When “The Godfather” was first shown in downtown Seattle in 1972, a strange little cartoon appeared with it. That cartoon was a two minute retelling of a crude old joke: “The Crunch Bird.” To the surprise of many people who worry themselves over such things, it won the Oscar for Best Animated Short Subject of 1971. Here it is:
Ted Petok, who died in 2010 at the age of 93, was a small-time Detroit cartoonist, who submitted his short subject to the Academy with little hope of winning, almost as a joke. His son Bill said, “Nobody was more amazed when he won than my dad.” At that year’s Oscar ceremonies, the award for Best Animated Short Subject was presented by Cloris Leachman and Richard Roundtree. When Petok accepted the award, he said, “Oh boy, ‘Crunch Bird,’ my Oscar!” It was the only memorable speech of the night, including Charlie Chaplin’s. The twelve-minute standing ovation Chaplin received — the longest in Oscar history — was memorable, but who remembers what the hell he said? I don’t.

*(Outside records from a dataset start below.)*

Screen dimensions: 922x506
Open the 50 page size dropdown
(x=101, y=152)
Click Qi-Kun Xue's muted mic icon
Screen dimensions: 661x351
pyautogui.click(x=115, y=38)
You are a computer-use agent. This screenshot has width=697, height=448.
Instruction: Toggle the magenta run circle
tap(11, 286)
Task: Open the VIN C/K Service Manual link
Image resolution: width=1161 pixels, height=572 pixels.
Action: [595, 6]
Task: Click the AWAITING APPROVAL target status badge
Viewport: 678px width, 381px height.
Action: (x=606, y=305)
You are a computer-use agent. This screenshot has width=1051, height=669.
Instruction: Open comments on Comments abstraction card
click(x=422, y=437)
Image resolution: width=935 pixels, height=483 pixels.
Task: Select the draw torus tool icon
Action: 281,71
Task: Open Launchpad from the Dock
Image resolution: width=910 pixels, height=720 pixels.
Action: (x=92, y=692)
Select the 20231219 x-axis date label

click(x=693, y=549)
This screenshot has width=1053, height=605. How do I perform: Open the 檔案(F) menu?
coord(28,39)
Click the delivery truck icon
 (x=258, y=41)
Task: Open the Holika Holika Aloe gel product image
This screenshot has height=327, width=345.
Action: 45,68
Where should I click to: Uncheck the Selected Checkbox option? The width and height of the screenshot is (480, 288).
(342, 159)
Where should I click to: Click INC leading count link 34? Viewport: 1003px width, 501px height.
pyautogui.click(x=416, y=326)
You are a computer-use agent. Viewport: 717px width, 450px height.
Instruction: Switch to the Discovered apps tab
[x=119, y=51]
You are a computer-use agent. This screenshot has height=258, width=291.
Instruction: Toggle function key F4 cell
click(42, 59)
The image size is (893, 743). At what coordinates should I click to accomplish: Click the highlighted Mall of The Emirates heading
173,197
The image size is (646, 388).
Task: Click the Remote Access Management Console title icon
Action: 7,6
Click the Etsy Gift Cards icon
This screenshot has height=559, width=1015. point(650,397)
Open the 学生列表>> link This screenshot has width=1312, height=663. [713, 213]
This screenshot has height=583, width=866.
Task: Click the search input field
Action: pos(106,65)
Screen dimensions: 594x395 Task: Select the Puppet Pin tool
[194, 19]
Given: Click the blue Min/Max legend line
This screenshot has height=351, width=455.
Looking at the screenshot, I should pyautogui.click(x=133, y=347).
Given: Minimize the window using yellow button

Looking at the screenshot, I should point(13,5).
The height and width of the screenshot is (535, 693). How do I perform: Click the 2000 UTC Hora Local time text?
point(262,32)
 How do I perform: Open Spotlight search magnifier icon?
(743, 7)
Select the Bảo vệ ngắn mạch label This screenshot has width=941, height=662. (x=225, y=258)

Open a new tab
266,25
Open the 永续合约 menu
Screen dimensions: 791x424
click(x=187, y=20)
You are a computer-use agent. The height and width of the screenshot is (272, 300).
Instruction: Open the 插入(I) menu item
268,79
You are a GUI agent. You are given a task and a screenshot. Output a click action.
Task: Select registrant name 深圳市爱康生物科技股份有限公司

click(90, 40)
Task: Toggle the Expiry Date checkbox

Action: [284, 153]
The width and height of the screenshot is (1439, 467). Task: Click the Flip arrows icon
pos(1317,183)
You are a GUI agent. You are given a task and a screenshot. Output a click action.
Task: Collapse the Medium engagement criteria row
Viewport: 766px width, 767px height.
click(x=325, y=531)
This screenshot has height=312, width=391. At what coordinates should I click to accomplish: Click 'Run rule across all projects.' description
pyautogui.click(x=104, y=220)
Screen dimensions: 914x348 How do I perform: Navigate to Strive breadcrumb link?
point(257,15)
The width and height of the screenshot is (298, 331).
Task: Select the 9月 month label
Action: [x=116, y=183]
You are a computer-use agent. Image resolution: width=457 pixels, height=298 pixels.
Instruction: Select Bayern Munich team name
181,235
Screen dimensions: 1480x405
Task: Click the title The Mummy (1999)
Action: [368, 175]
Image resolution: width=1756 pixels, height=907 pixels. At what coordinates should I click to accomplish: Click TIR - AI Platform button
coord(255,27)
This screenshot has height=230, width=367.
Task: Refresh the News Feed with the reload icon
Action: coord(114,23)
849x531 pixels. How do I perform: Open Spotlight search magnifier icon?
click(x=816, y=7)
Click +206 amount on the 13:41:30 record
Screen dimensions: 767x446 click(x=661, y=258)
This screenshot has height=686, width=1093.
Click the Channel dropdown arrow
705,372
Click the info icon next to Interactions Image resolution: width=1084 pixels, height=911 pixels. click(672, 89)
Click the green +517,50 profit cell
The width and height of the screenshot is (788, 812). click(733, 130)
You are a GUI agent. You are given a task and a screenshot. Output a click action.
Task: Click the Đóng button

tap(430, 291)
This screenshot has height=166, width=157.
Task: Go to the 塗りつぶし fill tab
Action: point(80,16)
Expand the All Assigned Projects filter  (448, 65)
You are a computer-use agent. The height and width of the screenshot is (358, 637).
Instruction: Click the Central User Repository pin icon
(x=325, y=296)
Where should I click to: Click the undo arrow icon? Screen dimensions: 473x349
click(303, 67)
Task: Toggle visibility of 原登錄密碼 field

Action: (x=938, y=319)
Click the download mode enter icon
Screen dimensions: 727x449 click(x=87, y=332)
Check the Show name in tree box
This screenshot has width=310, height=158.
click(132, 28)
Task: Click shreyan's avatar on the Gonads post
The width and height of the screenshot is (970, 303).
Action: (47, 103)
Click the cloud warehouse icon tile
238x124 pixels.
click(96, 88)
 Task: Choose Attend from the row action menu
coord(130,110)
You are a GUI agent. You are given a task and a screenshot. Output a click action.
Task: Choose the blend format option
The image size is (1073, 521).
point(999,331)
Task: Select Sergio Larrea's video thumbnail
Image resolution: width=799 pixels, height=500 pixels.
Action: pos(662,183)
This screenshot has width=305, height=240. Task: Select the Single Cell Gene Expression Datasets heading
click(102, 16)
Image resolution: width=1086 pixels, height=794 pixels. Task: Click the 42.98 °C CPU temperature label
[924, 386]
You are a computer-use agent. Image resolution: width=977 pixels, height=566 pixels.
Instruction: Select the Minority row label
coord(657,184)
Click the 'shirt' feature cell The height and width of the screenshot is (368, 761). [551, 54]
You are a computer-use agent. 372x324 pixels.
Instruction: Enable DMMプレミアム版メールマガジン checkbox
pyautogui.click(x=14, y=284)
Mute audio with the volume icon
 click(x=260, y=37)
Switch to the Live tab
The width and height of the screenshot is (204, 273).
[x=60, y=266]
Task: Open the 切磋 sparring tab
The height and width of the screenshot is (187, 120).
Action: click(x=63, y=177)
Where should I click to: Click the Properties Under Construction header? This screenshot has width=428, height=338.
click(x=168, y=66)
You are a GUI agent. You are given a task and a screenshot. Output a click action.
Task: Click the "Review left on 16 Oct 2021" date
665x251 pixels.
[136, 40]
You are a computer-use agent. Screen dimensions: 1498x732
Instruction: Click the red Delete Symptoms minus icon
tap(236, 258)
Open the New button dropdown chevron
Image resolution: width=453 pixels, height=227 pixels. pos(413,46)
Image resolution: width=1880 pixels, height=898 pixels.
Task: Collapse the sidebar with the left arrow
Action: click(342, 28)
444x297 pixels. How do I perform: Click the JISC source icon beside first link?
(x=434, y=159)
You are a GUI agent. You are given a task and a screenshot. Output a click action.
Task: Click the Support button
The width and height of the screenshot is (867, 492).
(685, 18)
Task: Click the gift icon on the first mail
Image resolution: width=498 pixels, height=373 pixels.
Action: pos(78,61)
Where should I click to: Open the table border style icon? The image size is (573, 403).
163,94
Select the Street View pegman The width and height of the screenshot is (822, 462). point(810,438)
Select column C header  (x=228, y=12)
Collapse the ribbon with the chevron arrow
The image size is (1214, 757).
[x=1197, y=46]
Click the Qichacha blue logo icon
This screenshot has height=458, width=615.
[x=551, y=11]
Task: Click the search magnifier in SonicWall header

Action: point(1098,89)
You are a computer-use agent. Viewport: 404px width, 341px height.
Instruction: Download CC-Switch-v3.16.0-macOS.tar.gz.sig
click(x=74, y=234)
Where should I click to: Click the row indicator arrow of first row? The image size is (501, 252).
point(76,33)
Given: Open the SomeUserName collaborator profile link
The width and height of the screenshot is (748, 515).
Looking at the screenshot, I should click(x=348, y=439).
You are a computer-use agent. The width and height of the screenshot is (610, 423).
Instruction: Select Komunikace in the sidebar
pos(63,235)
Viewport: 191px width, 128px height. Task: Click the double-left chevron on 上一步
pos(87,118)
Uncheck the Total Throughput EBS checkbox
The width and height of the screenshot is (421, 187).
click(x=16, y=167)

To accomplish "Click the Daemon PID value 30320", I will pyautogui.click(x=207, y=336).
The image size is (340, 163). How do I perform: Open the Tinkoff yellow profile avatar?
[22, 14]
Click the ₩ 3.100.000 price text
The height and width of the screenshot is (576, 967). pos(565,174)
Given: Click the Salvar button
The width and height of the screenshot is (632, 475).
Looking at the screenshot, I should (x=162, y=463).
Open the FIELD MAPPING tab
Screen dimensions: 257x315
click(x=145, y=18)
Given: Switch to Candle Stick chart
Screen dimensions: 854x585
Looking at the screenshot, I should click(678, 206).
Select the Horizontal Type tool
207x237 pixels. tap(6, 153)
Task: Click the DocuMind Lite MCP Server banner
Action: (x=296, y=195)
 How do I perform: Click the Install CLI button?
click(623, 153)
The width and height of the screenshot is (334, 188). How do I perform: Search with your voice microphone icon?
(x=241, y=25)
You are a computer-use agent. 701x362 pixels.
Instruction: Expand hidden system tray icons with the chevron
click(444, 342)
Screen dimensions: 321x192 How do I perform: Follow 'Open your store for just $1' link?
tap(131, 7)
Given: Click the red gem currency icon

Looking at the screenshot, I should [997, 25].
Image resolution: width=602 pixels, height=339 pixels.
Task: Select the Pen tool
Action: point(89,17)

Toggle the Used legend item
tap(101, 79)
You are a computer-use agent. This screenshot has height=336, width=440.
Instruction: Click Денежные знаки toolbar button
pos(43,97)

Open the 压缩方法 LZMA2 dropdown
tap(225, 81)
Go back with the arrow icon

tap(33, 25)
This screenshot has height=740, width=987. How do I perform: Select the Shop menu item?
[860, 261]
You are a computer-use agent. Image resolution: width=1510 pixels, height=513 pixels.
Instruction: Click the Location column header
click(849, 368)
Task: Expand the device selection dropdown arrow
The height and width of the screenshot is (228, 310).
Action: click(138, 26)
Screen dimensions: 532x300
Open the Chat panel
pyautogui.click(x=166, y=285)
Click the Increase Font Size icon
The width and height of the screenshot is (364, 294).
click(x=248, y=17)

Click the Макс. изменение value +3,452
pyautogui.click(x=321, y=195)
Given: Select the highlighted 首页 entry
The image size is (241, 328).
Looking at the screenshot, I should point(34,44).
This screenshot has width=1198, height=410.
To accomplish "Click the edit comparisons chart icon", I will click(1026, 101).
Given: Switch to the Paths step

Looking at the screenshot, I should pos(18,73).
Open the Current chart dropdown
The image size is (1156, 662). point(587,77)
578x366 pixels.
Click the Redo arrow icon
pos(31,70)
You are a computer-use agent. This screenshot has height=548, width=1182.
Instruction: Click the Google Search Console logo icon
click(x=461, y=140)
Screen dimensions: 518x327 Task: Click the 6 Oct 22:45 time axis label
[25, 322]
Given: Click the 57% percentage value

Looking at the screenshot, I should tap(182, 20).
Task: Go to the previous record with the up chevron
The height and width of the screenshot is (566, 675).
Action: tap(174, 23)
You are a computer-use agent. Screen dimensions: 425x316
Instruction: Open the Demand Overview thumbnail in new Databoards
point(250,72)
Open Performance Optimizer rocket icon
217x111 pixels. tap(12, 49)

There were two other animated short subject nominees that year, both of them from Canada. “Evolution” (just under ten minutes long) and “The Selfish Giant” (twenty-six and a half minutes long). Here’s “Evolution,” which is no great shakes, but is certainly more interesting and ambitious than “The Crunch Bird.” And more fun, too.
“The Selfish Giant” is more ambitious still, but no fun at all. Its sentimentality is so revolting, I could not bring myself to insert a link to it. If you want to see it, you’ll find it on YouTube — be prepared to feel your teeth rotting from the sticky sweetness. (I could endure no more than five minutes of it.) It’s based on the Oscar Wilde children’s tale. Wilde is best known these days as an early martyr to gay rights. He’s also remembered for his buoyant flippancy and epigrammatic wit. What most people forget is that he wrote poetry and stories of the most nauseating sentimentality and sententiousness.
When I first saw “The Crunch Bird,” its very mild naughtiness was sufficiently startling that I’ve never forgotten it . . . yet, as you can see, it’s very thin material. The animation is atrocious and the voice characterizations poor. Still, I have a soft spot in my heart (and perhaps in my head) for it. In 1972, it seemed to me wonderfully adult and debonair. Of course, it’s neither of these things, but what of that? I’m more interested in the idea that I thought its slapdash crumminess was an indication of sophistication — and apparently, enough Academy voters felt the same way. For that reason, it offers an interesting little insight into the era. Moreover, that it was the co-feature with my favorite picture of all time also gives it reflected glory and always reminds me of the thrill of seeing “The Godfather” for the first time.